Getting his start in upstate New York in 1908, Seibel was the editorial cartoonist at the Richmond (Virginia) Times Dispatch 1926 to 1968. Representing oneself with a crow named Jim would hardly raise an eyebrow at the start of his career; by 1968, and certainly by 2021 when the above-linked article was written, there was nothing quaint or cute about "Jim Crow."

"No Trespassing" by Bob Satterfield for Satterfield Cartoon Service, ca. November, 1914

Bill Rowell might have confused Seibel's crow with Bob Satterfield's bear, whose name was Moses according to Cartoons Magazine. 

The bear's name might also have been Bizzy, however. Satterfield also drew comic strips, including one starting in 1903 starring a bear named Bizzy. A typical episode of the strip, titled "Oh, Thunder," consisted of four square panels showing the bear and perhaps another cartoon animal with a four-line poem. It ran until at least 1933.

Sat's Bear (yet another of its names) was inspired by the popular tale about Teddy Roosevelt declining to kill a bear cub brought to him to shoot at. The incident inspired a famous cartoon by Clifford Berryman, and the more enduring teddy bear dolls. Berryman's bear reappeared once in a while, whereas Satterfield's bruin was a daily constant.

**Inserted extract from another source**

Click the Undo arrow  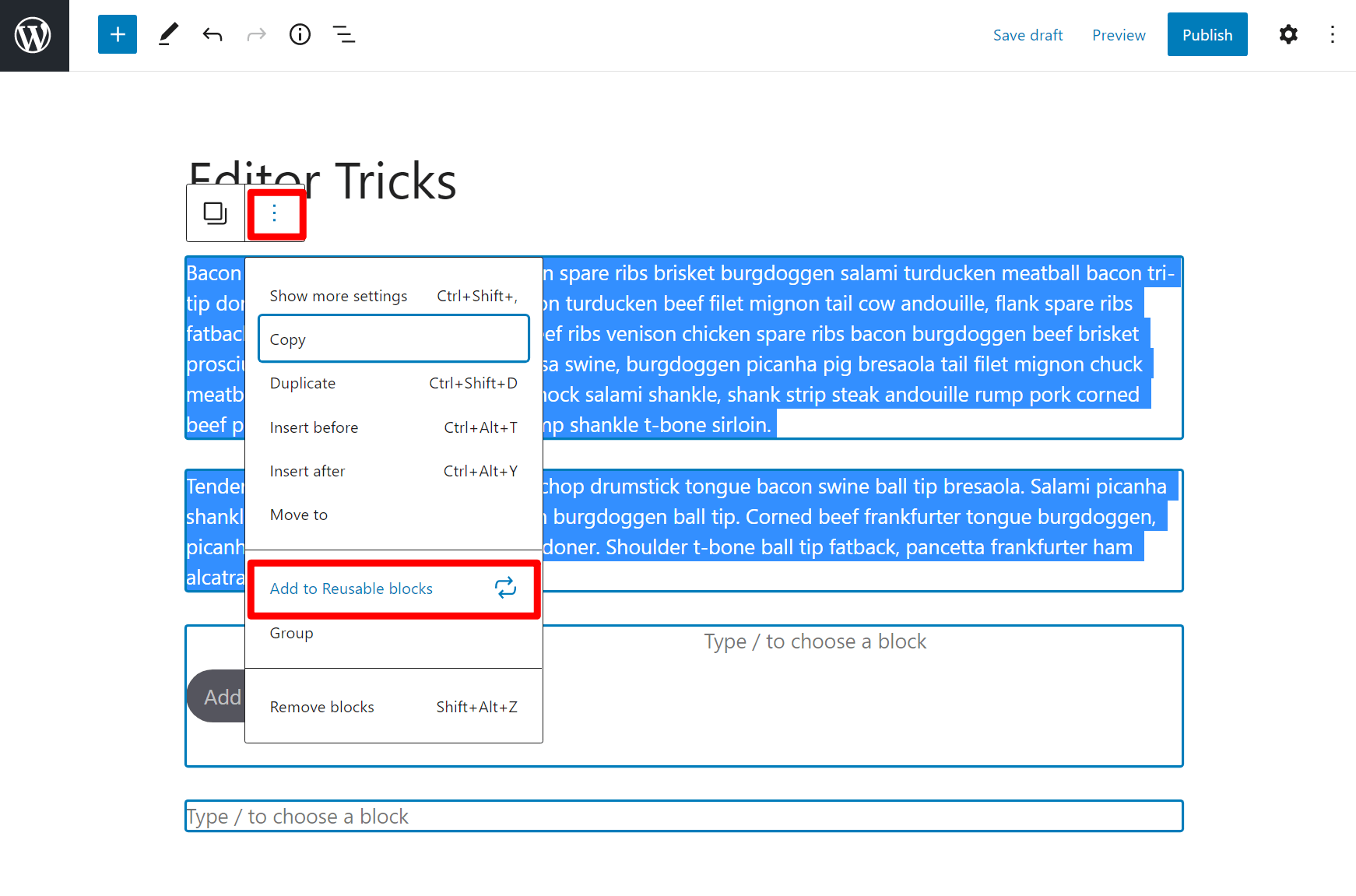(213, 35)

"Advice from One Who Knows" by Bob Satterfield in Detroit Times, ca. July, 1916
 

In 1914, another cartoonist we've featured here from time to time, John Baer, offered Satterfield $1,000 for the rights to use the bear in his cartoons. Satterfield turned down the offer, writing, “He has become an indispensable and highly honored member of our firm, and I assure you that his place could not be successfully filled by anybody else.”

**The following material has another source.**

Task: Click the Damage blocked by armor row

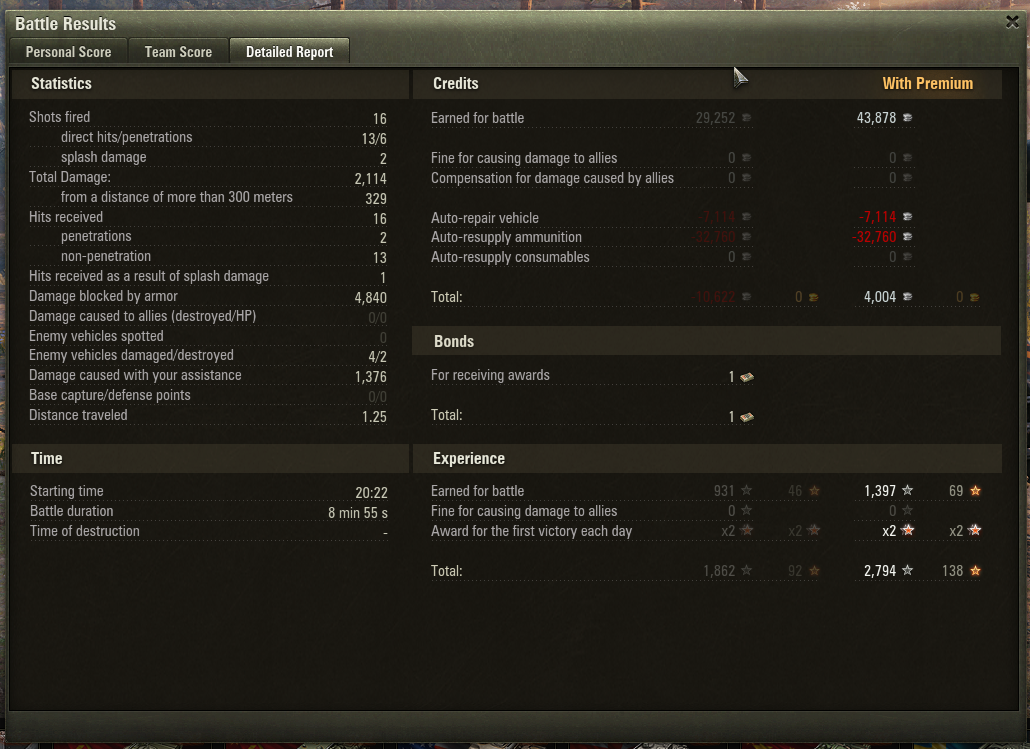Action: tap(208, 296)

"When Doctors Disagree" by R.C. Bowman in Minneapolis Tribune, Dec. 27, 1898

If you've been following my blog long enough, you are familiar with the work of Minneapolis Tribune cartoonist Rowland C. Bowman, and his little dog. 

When Bowman died in 1903 at the age of 32, the Tribune article eulogizing him explained that the dog had originally appeared as one of many characters in a Bowman cartoon celebrating a Minneapolis baseball team winning a pennant. Something about the dog appealed to readers, so Bowman kept bringing it back again and again.

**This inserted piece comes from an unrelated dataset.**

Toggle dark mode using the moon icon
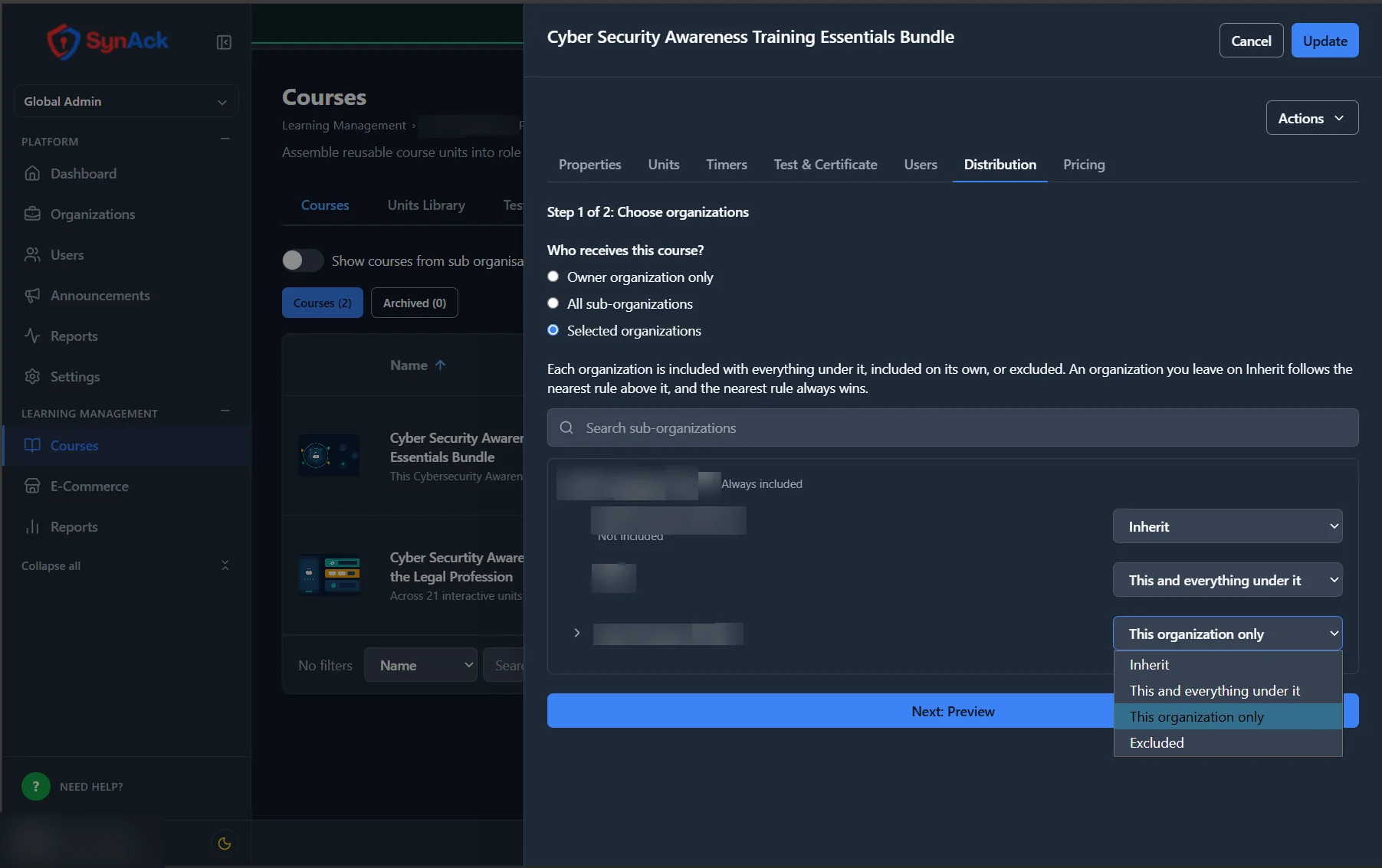1382x868 pixels. [225, 843]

"Castro Thinks the Venezuelan Trouble Is a Fuse" by R.C. Bowman in Minneapolis Tribune, Feb. 5, 1903

The dog never had a name as far as I've been able to ascertain, and never spoke a word of dialogue. Occasionally, he would be hidden in the cartoon, peering out from behind a fence for instance, resulting in letters to the editor from readers who couldn't find him, or were proud of themselves that they could.

"Willie Bryan Starts in Early" by R.C. Bowman in Minneapolis Tribune, Feb. 18, 1903

A dingbat we met just last month was William K. Patrick's wise-quacking duck.

Patrick's duck originated in the New Orleans Times-Democrat, and when the Times-Democrat merged with the New Orleans Daily Picayune in 1914, the duck took over as the dingbat in charge of reporting the weather. This put the Picayune's weatherfrog out of work after 20 years of faithful service to the Big Easy.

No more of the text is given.